An example of a logic without the separation property is LTL restricted to the operators $\mathbf F$ and $\mathbf P$. The formula $\mathbf F (a \land \neg \mathbf P \neg b)$ cannot be separated, where $a, b$ are atomic propositions. LTL restricted to the next operator $\mathbf X$ and the yesterday operator $\mathbf Y$ has the separation property, but is not expressively complete as it cannot express $\mathbf F$.

=== Expressiveness of Past Operators ===
Gabbay showed that LTL formulas can be separated. When evaluating a formula over the natural numbers at time 0, formulas only concerning the past are trivial as there is no past at time 0. Thus, every LTL formula using past operators has an equivalent form without past operators at time 0. That is, the addition of past operators do not increase the expressive power of LTL. A corollary is that CTL* with past operators has the same expressive power as CTL* over rooted trees. Hodkinson and Reynolds suggest that this is the reason researchers tend to use future-only versions of LTL, CTL, and CTL*. While LTL with past and LTL have the same expressive power, the inclusion of past operators can make formulas exponentially more succinct.

=== Normal Forms ===
The separation theorem is used to prove various normal forms for temporal formulas.

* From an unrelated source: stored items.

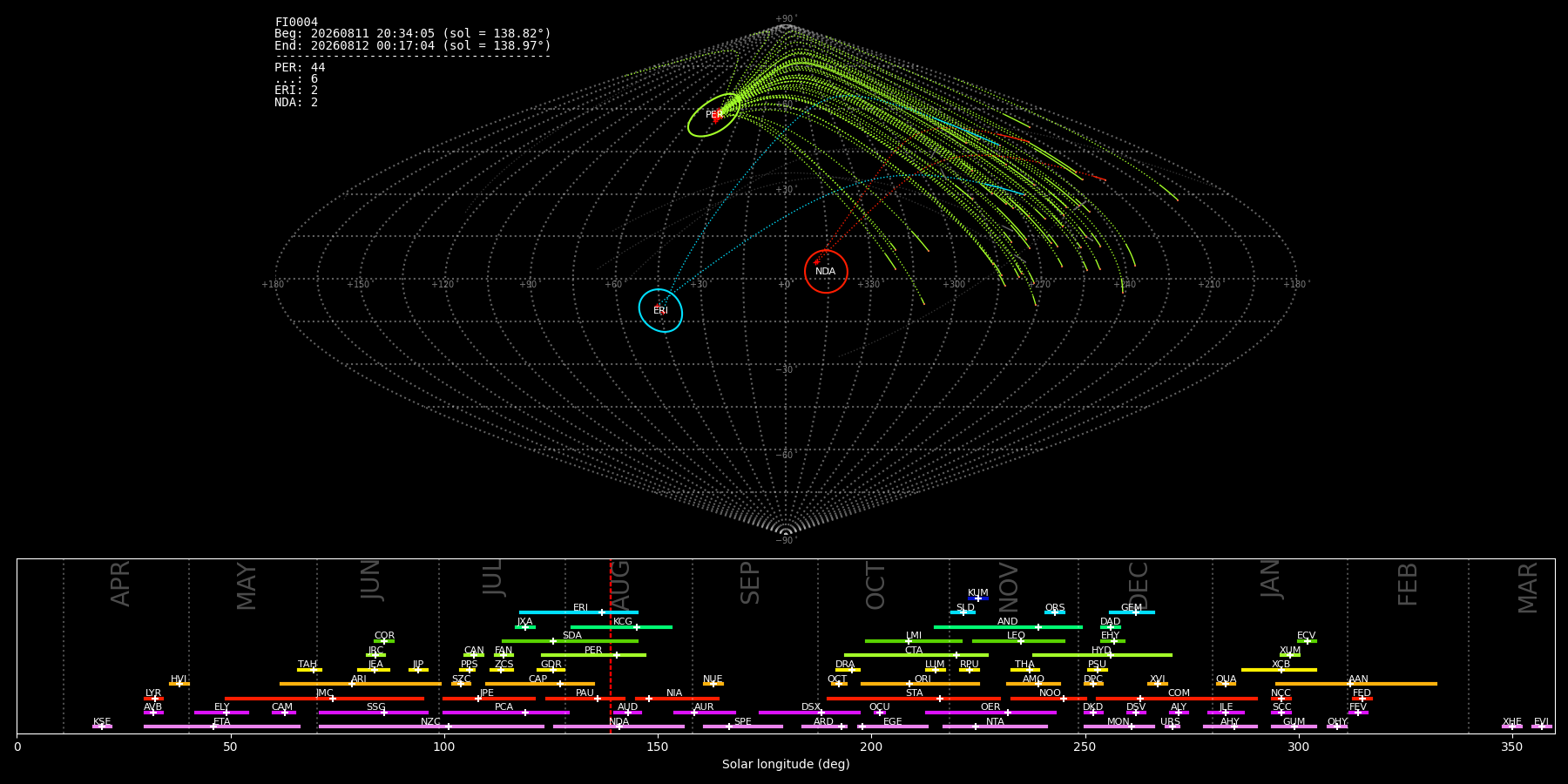
Task: Click the FI0004 station title text
Action: [x=296, y=23]
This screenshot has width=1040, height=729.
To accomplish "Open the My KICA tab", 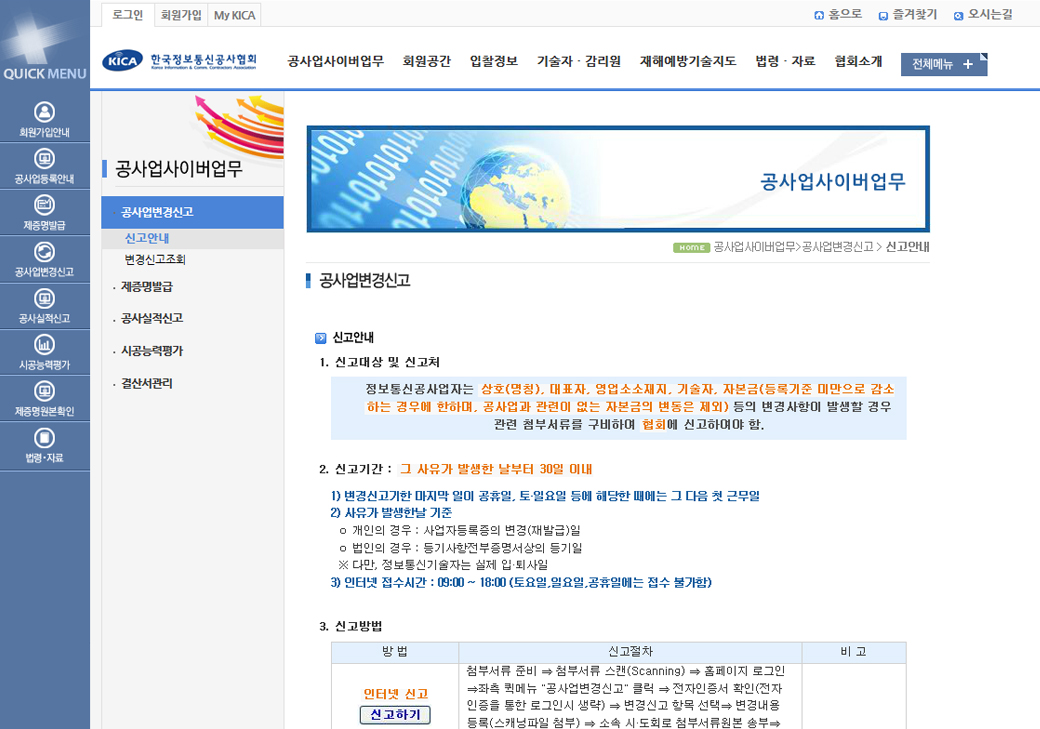I will (235, 14).
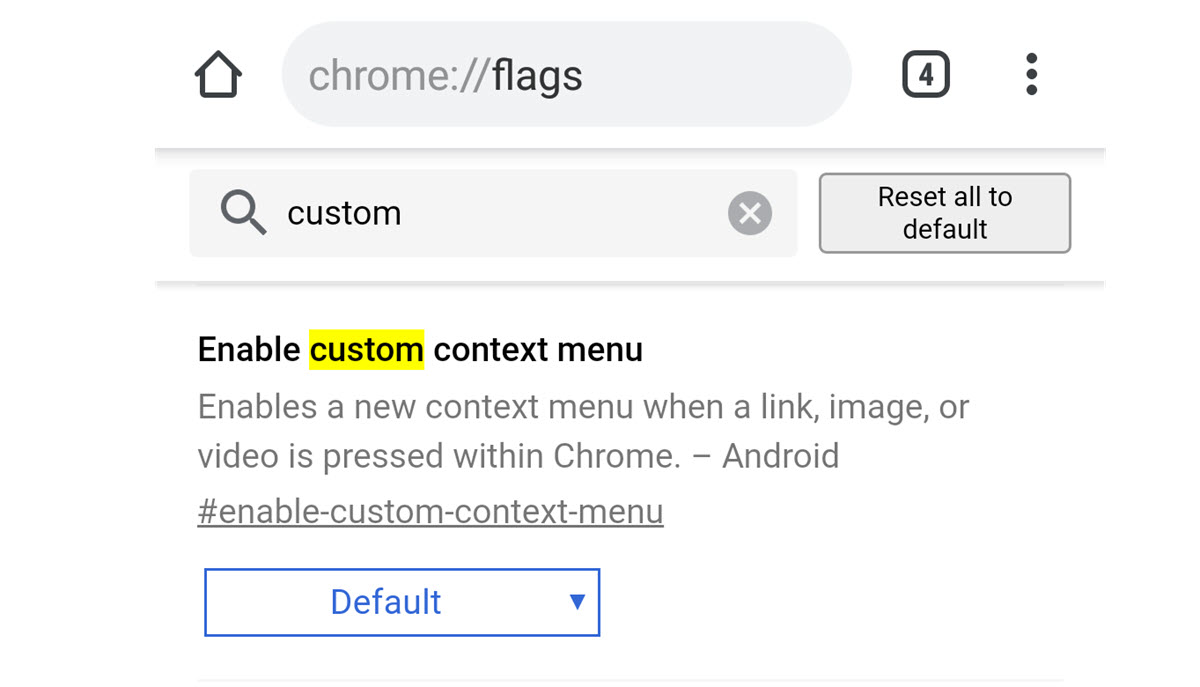Screen dimensions: 1200x687
Task: Click the magnifier search icon
Action: click(243, 213)
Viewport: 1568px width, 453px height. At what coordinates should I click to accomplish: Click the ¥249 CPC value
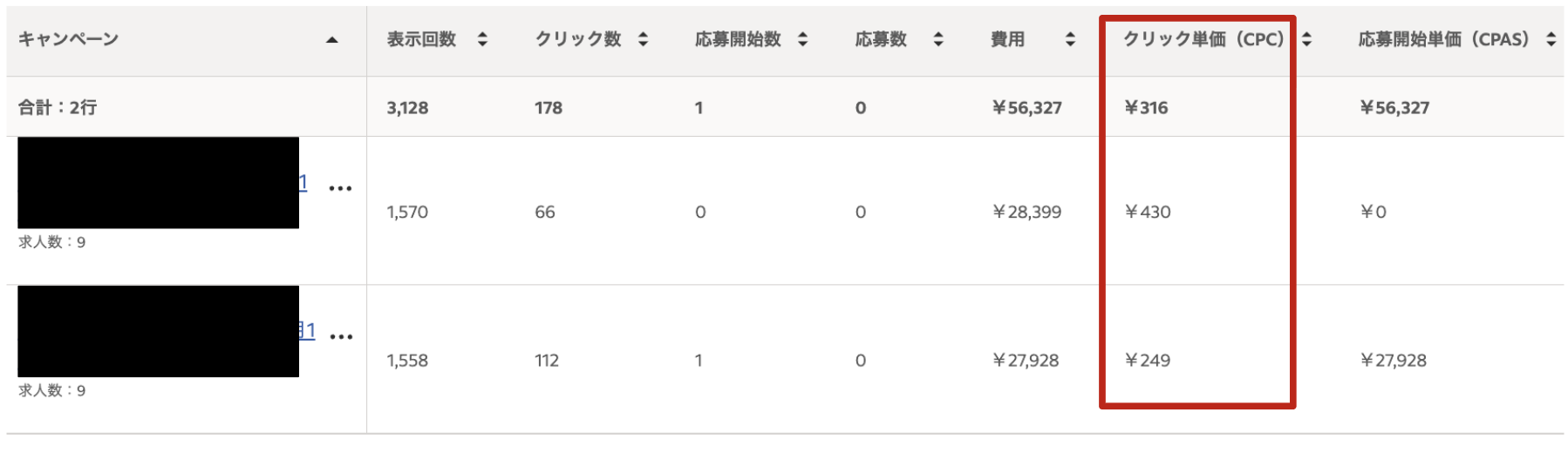coord(1148,360)
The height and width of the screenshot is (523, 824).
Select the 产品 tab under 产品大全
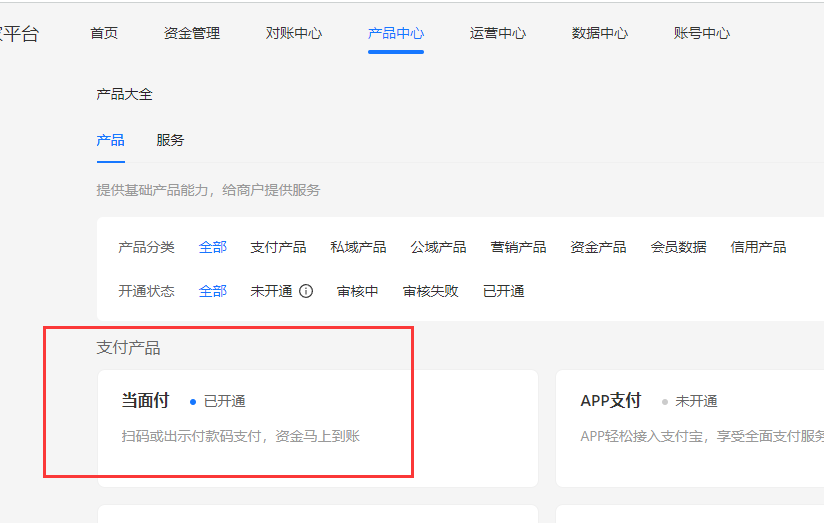pyautogui.click(x=110, y=140)
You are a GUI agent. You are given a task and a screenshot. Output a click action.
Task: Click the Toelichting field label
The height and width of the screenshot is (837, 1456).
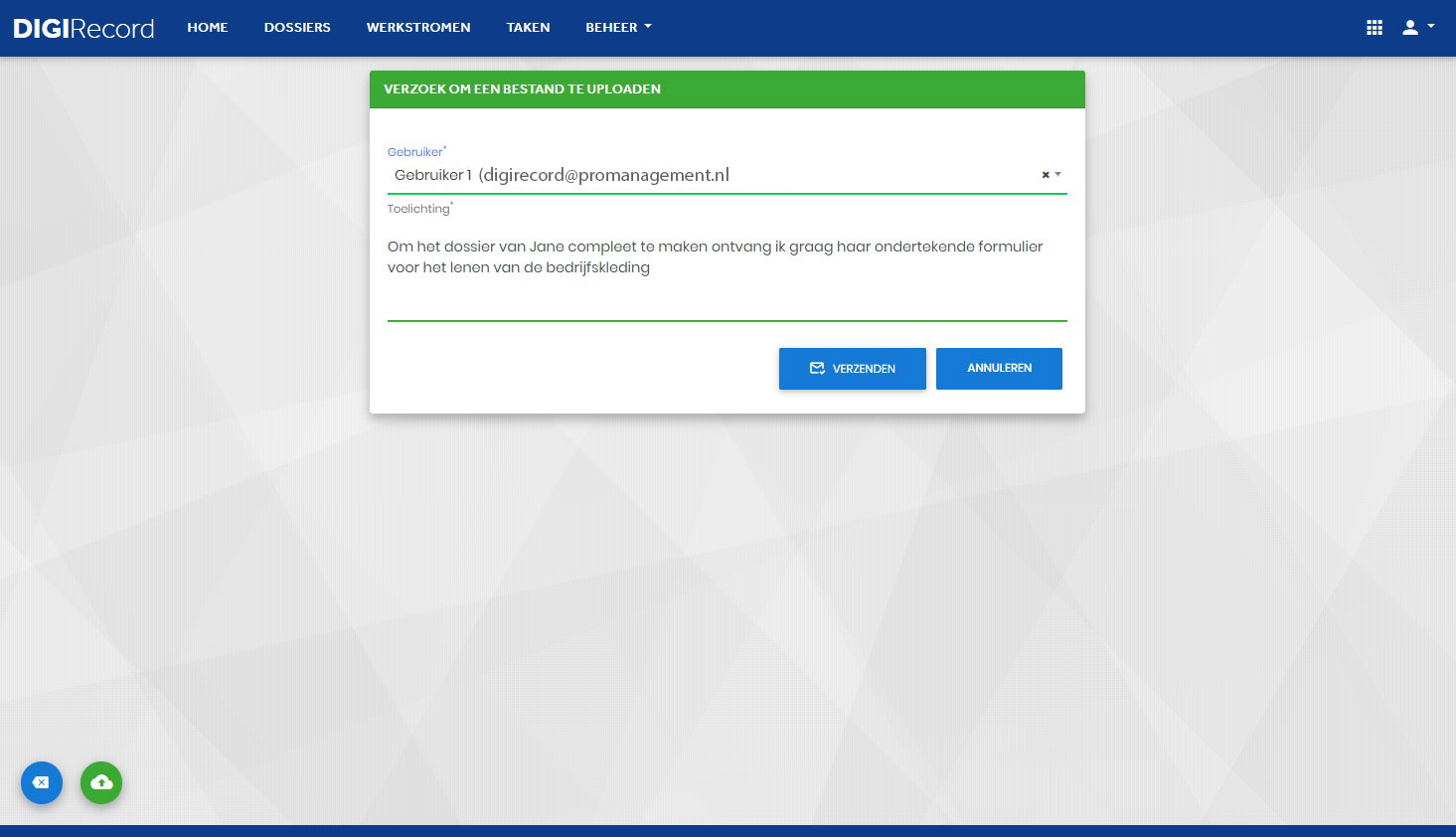pos(419,209)
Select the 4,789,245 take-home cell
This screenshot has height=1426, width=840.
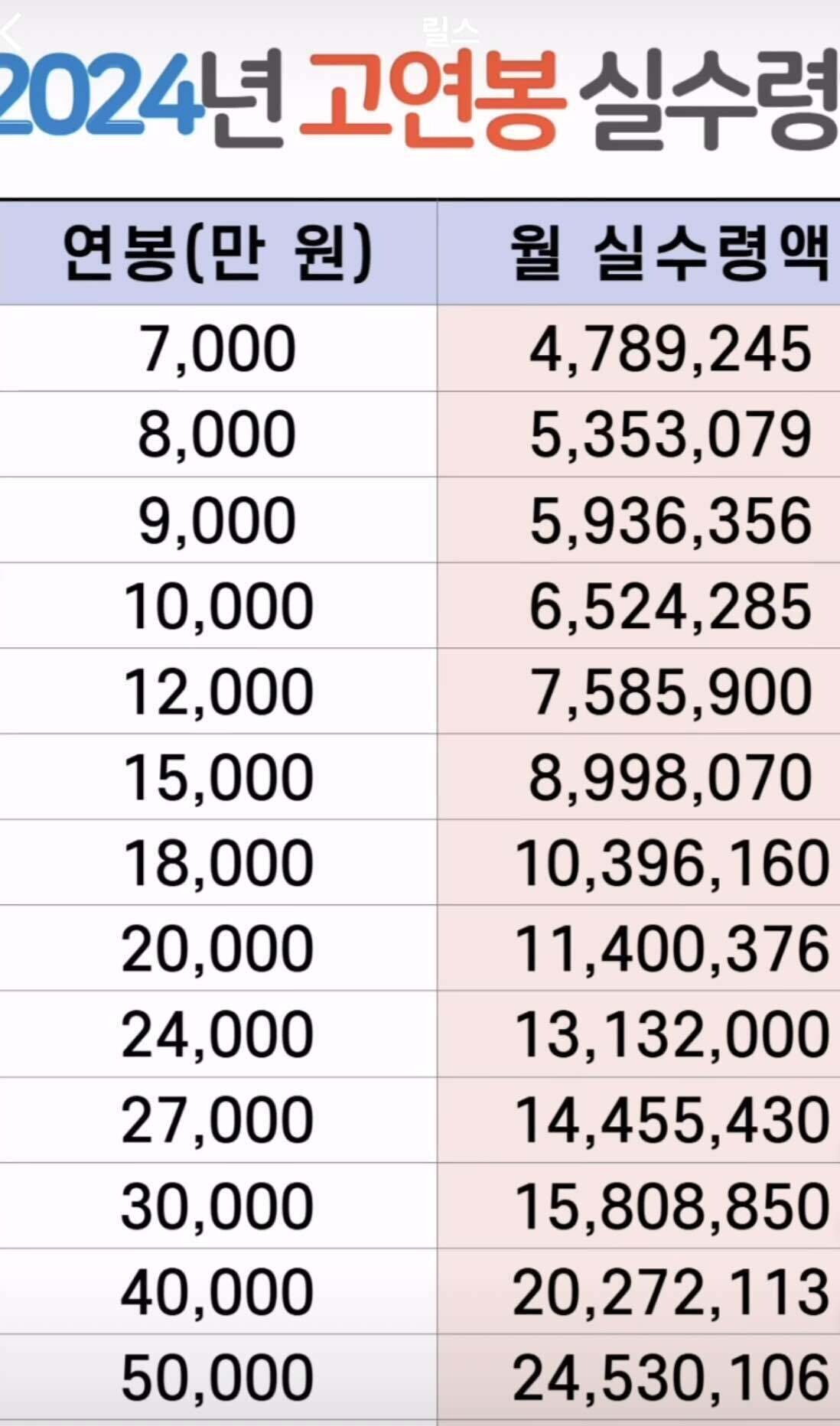point(639,349)
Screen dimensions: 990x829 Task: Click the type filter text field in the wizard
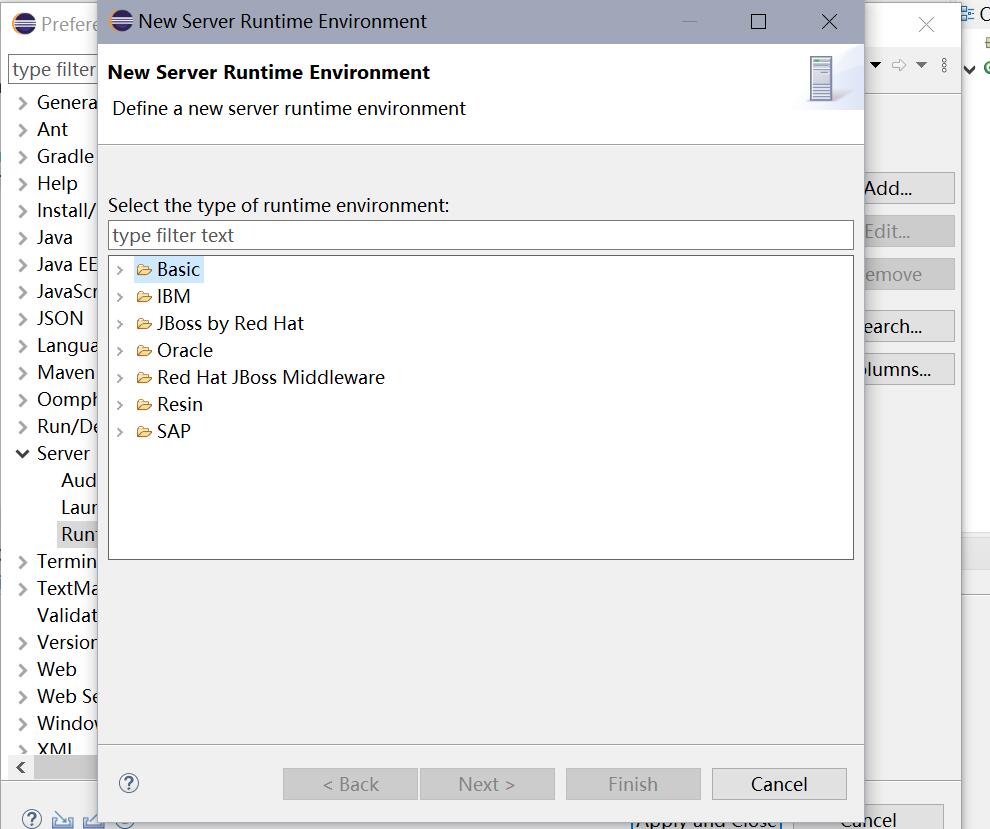[480, 235]
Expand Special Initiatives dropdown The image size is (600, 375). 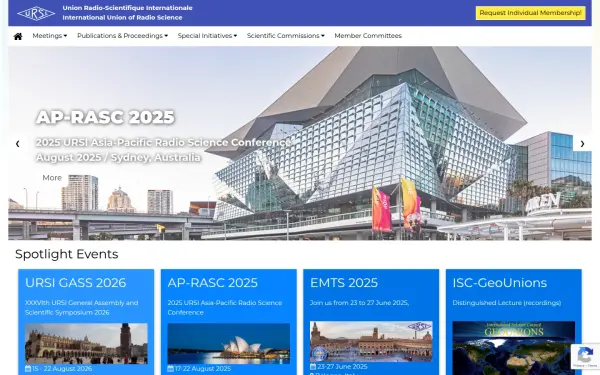[x=207, y=36]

==== Safety-Liveness Form ====
Lichtenstein et al. gives us the safety-liveness form, where every formula in LTL is equivalent to a formula of the following form, where $a_i, b_i$ are boolean combinations of atomic propositions:

$\bigvee_{i = 1}^n (\mathbf G \mathbf F a_i) \land (\mathbf F \mathbf G b_i)$

==== Separated Normal Form ====
Fisher gives us the separated normal form, where each formula in LTL can be written in the following form, such that each $P_i$ is only concerned with the past, and $F_i$ is only concerned with the future:

$\mathbf G\left(\bigwedge_{i = 1}^n P_i \to F_i \right)$

This form has been used for specifications in executable temporal logic, where $F_i$ can be executed when the current history satisfies $P_i$. MetateM is an example of a language that uses this paradigm.